Gebrüder Wright Memorial
Als Wilbur und Orville Wright am Morgen des 17. Dezembers 1903 ihren Schuppen in Kill Devil Hills (um die Herkunft des Namens ranken sich mehrere Legenden) auf den Outer Banks in North Carolina betraten, standen sie vor dem nächsten großen Schritt in der Mobilitätsgeschichte der Menschheit. Zwar ist bis heute strittig, ob nicht der Franke Gustav Weißkopf bereits 1901 den ersten motorisierten Flug unternahm, doch die Geschichtsbücher führen bis heute die Gebrüder Wright als Pioniere des Motorflugs. Insgesamt vier erfolgreiche Flüge gelangen den beiden Brüdern an diesem Tag: Der erste und dritte wurden von Orville gesteuert, der zweite und vierte von seinem Bruder Wilbur. Aus heutiger Sicht muten die dabei überwundenen Entfernungen extrem gering an.
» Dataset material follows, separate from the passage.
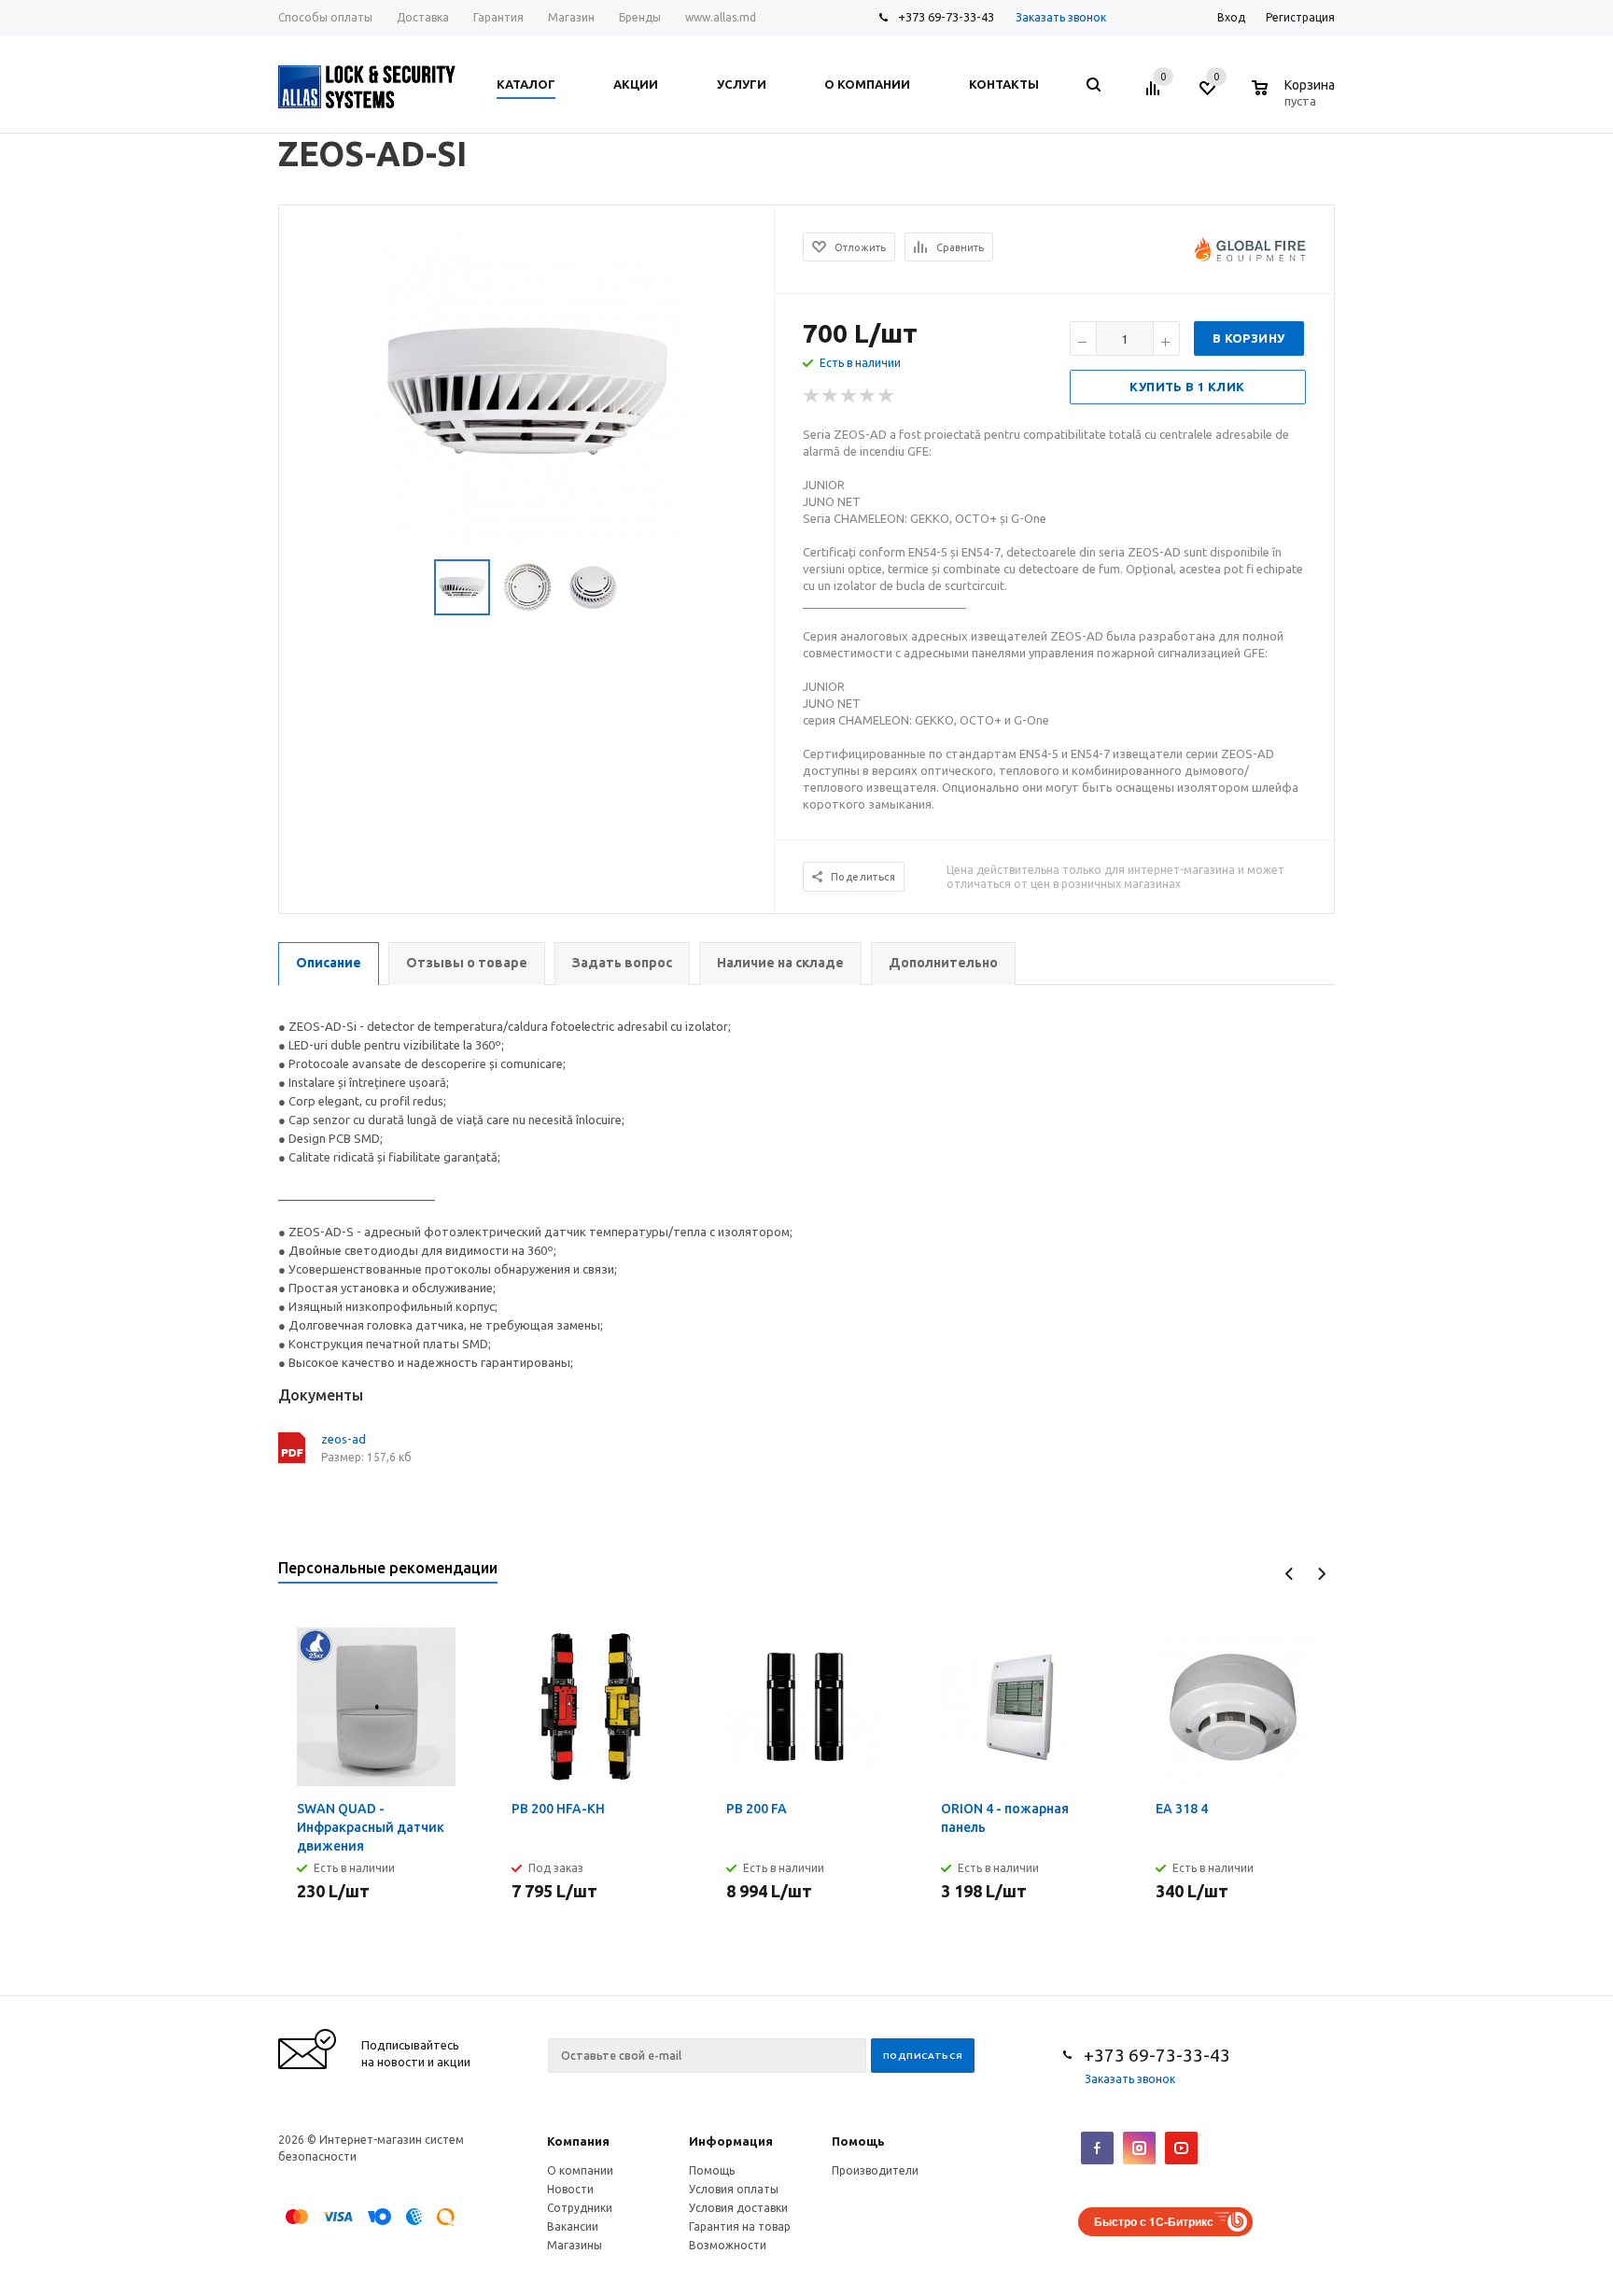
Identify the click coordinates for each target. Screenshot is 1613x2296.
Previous (1289, 1573)
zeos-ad (343, 1438)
Gute Amateur-Golfer würden die Länge der ersten vier motorisierten Flüge der Menschheit heute wohl umschreiben mit „Drittelschwung Lobwedge, halbes Gapwedge, halbes Pitchingwedge und volles Holz 1“, denn tatsächlich betrugen die erzielten Flugweiten gerade einmal 37, 53, 61 und 260 Meter. Dennoch: Mit diesen, aus heutiger Sicht eher „Hüpfern“, wurde das Zeitalter der modernen Luftfahrt eingeleitet, die heute alle Kontinente dieser Erde miteinander verbindet. Das Memorial präsentiert nicht nur eine originalgetreue Nachbildung des Flyer I, mit dem diese historische Leistung vollbracht wurde, sondern viele weitere Informationen rund um die Geschichte dieser menschlichen Pionierleistung. Zudem zeigt auf der Südseite des historischen Kill Devil Hills eine Skulptur den Moment des Erstflugs. Hier können Besucher aus aller Welt in einem staatlichen Nationalpark in die Vergangenheit reisen und die Ursprünge unserer heutigen, globalen Mobilität erkunden.
Golf und Charity
Golf und Spenden zu Gunsten wohltätiger Zwecke sind in den USA untrennbar miteinander verbunden. Schätzungen gehen davon aus, dass alleine die US PGA-Tour bisher mehr als 3,6 Mrd. USD an Spenden generiert hat. Doch anders als in Deutschland muss ein Clubevent nicht stets komplett wohltägigen Zwecken dienen, sondern wird auch mit klassischen Freizeitrunden verbunden. Zwei Beispiele: Im True Blue Golf Club konnten Golfer an einem Hole-in-One-Wettbewerb an einem Par 3 teilnehmen, der Erlös ging an die Wohltätigkeitsorganisation Folds of Honor. Auf den drei Plätzen des Legends Resorts bei Myrtle Beach wurden drei Longdrive-Champions eingesetzt, darunter der zweifache Sieger der World Long Drive (WLD) Masters Division Championship, Jeff „The Critter“ Crittenden. Golfer konnten hier nicht nur an einer kleinen Longdrive-Show auf der Runde teilhaben, sondern gegen eine Spende den Champ auch an ihrer Stelle abschlagen lassen. Der Erlös ging an den National Law enforcement memorial fund.